Jesus rose on a Sunday. Saturday was the Jewish sabbath. Jesus rose on the first day of the work week. After Jesus was entombed everyone went back to work and lived ordinary lives.

Mark has no neat resolution. It is an open-ended…and for a reason. The ending, the rest of the story, is you! You are the rest of Easter! To find you must seek, and the place to seek the Risen Lord is where he may be found... in the Galilee of your ordinary lives.

I learned about a man whose final week of life was difficult. He had the gift of gab. He loved to talk, but suffered a stroke that rendered him speechless. It was torture for him as he and his family struggled to communicate. His wife, daughters,and son were with him on his final day.

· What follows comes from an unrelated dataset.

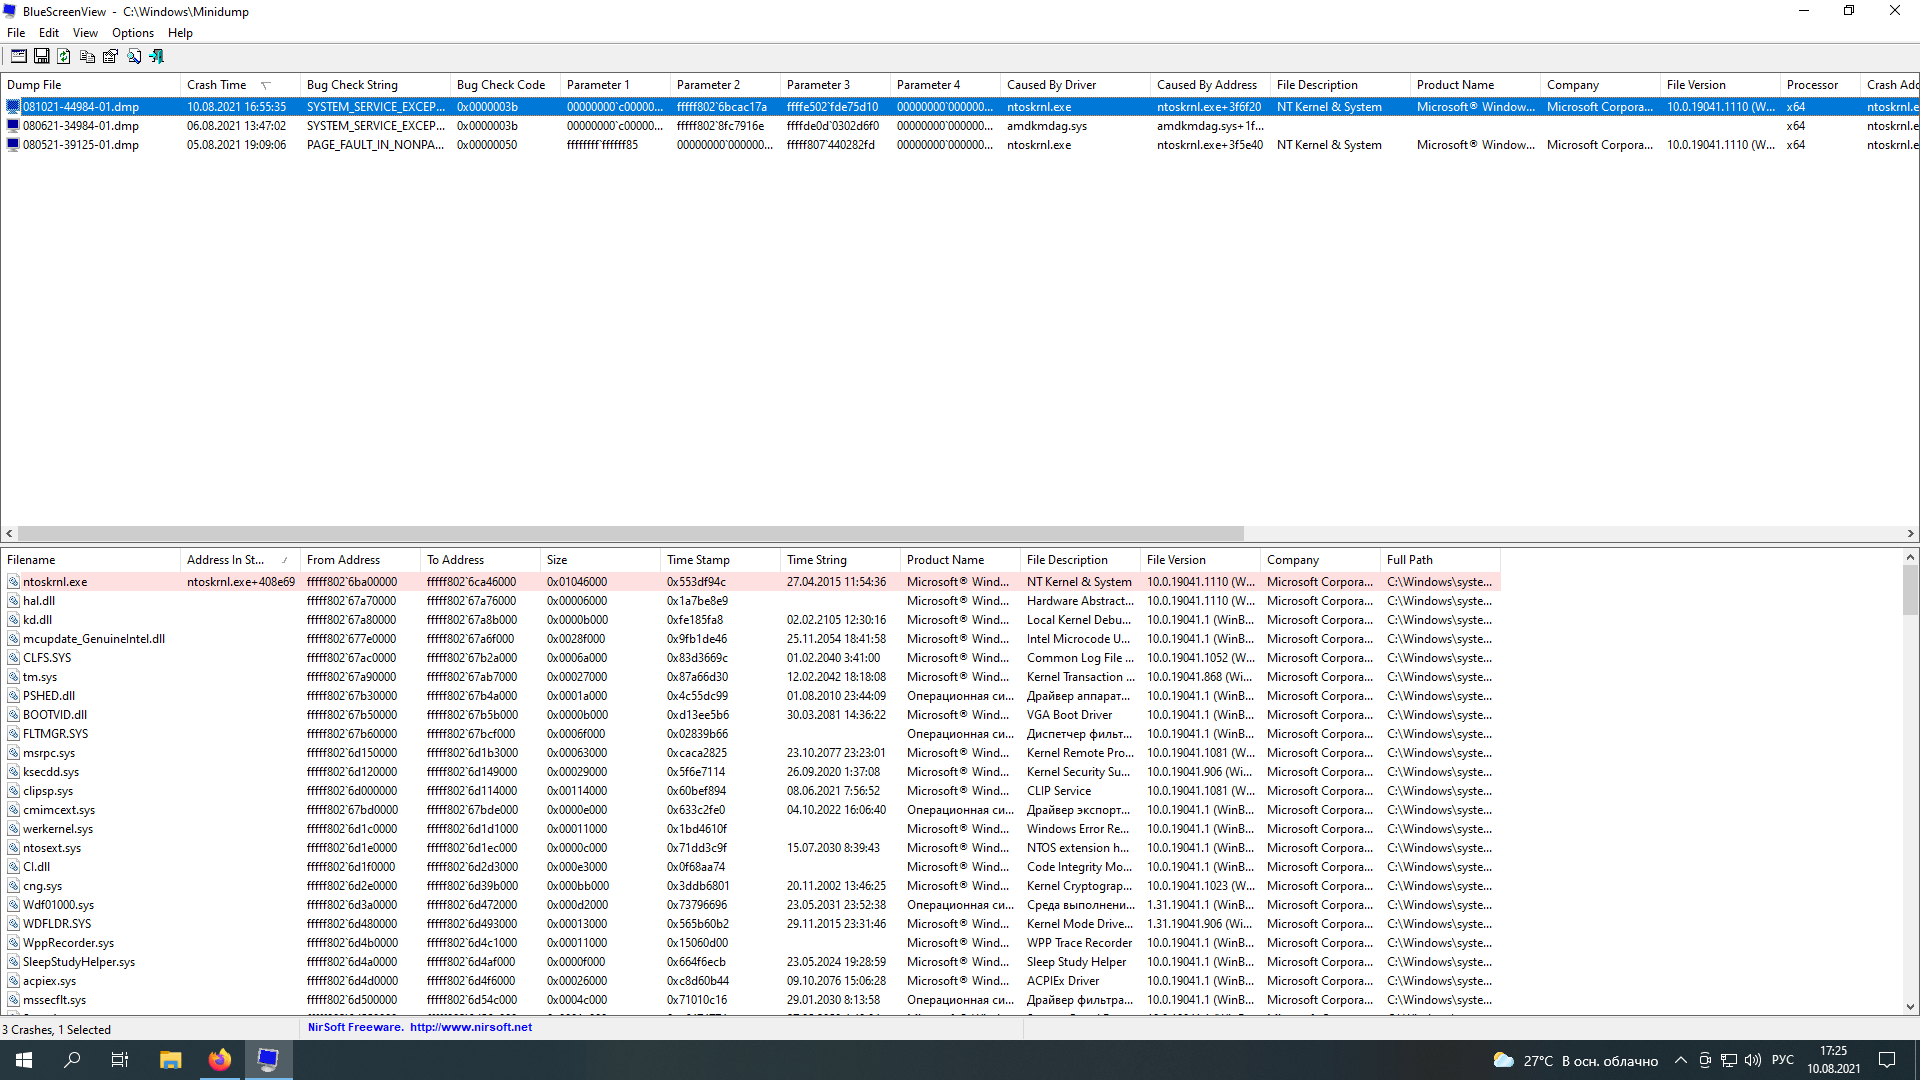
Task: Select the 081021-44984-01.dmp crash entry
Action: tap(80, 105)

It was painful because they sensed the urgency of what he was trying to tell them. He made a gesture to his son for a glass of water. His son filled the glass and put it up to his father's lips, but he wouldn't drink it. He motioned for his son to drink it. He took a swallow. The father then motioned to his daughter. She took the glass from her brother and swallowed. Again, another motion and her sister drank. Finally they caught on. The father was serving his family communion!

The risen Christ was recognized by his disciples on Easter evening. They sat down to eat, and he was known to them in the breaking of the bread. In a hospital room, Christ was known to a family sharing a glass of water. An extraordinary event took place in an ordinary moment in one family's Galilee. They found Jesus-- or did Jesus find them?

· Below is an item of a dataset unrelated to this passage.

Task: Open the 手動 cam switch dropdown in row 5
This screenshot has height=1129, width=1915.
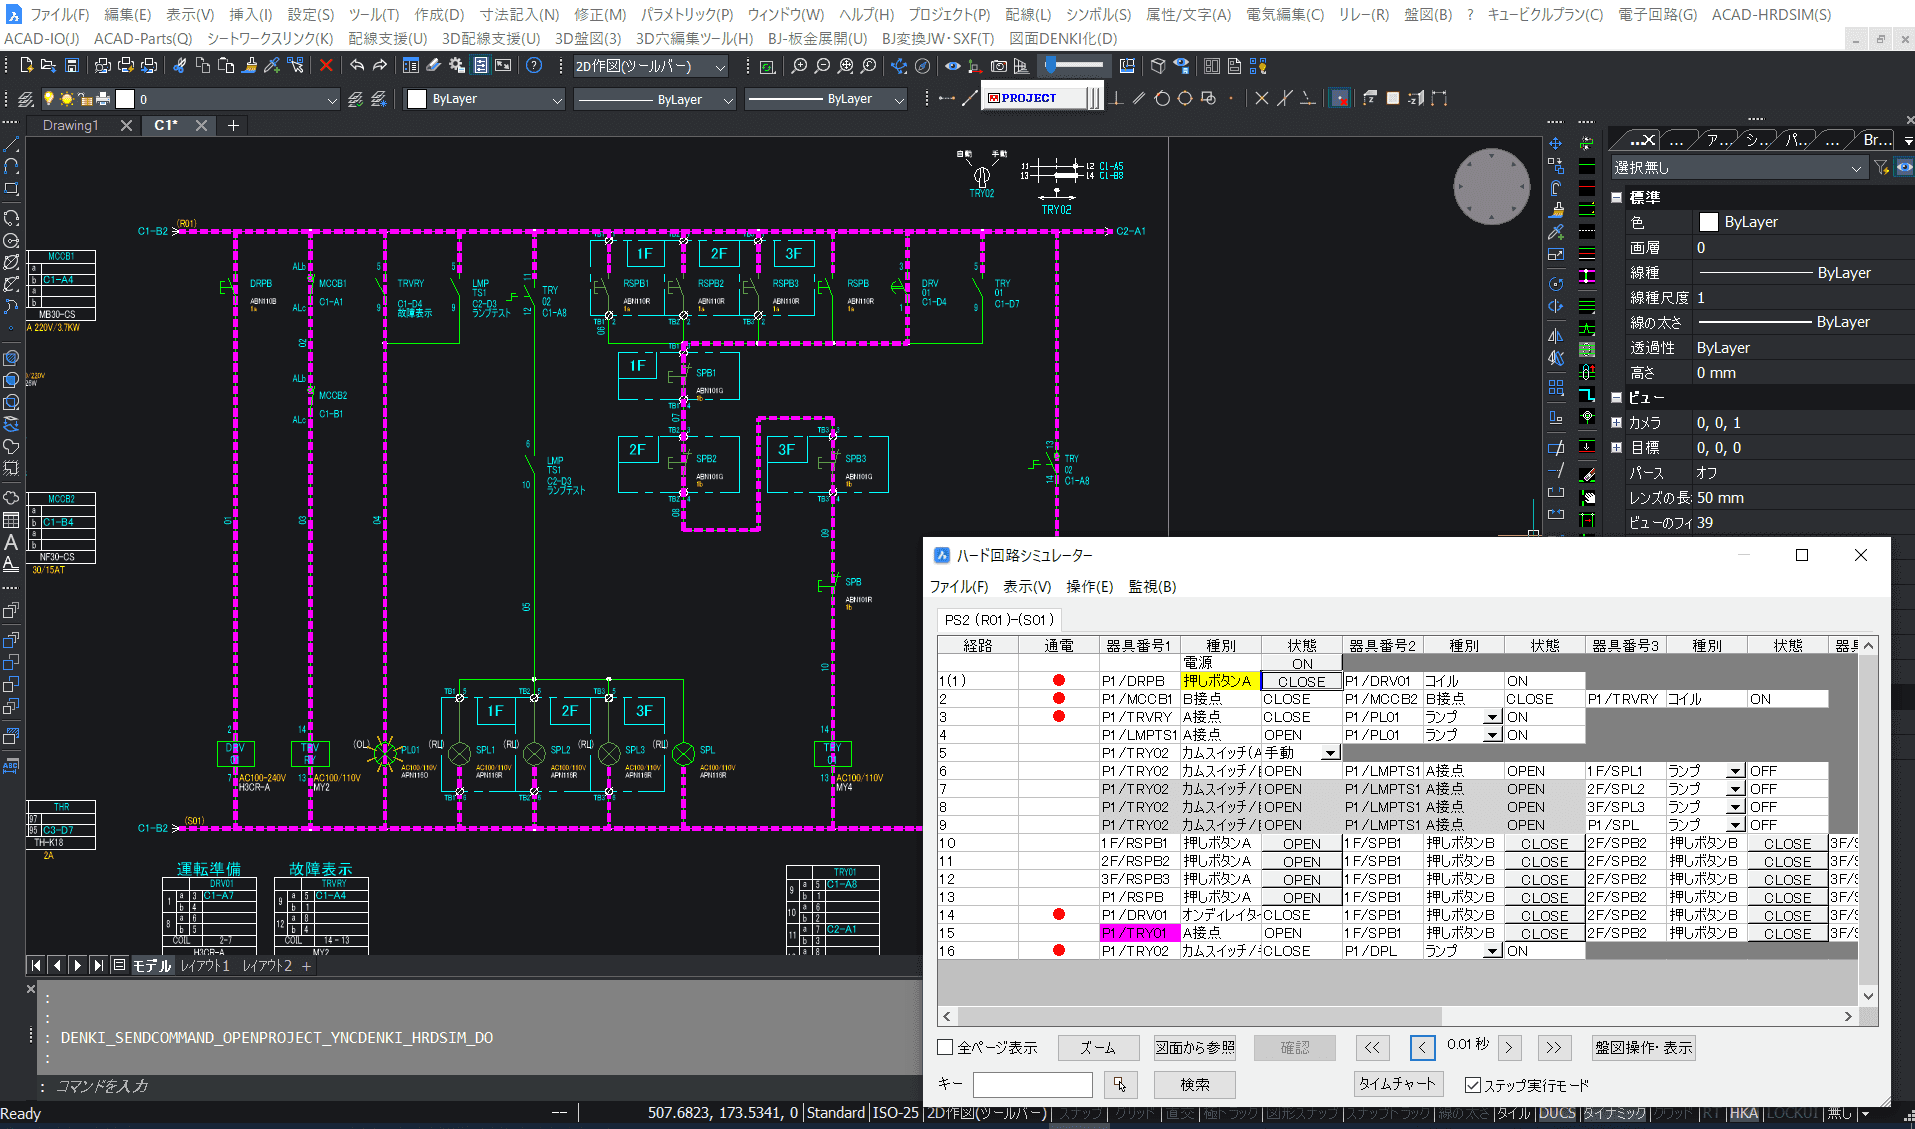Action: [1330, 753]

Like I said, "I am sorry if you came here today and didn't get what you expected." But those who follow Jesus will tell you, the unexpected is the norm. So what do you plan on doing the rest of your life? I suggest you live the rest of the story. The wonderful thing about Christianity is this-- you don't have to wait till you die to live. What God has arranged for hereafter can be known here.

Speaking to us from across 1,700 years, St. Augustine has something to tell us:

Let us sing Alleluia here on earth, while we still live in anxiety,
that we may sing it one day in heaven in full security... We shall
have no enemies in heaven, we shall never lose a friend. God's
praises are sung both here and there.
But here they are sung in anxiety, there in security;
Here they are sung by those destined to die, there,
by those destined to live forever;
Here they are sung in hope, there in hope's fulfillment;
Here they are sung by wayfarers, there, by those living in
their own country;

So then... let us sing now, not in order to enjoy a life of leisure, but in
order to lighten our labors. You should sing as wayfarers do-- sing,
but continue your journey... sing then, but keep going.

So go to ordinary, everyday Galilee. There you will find him. There and here, you will tell the rest of the story yourselves.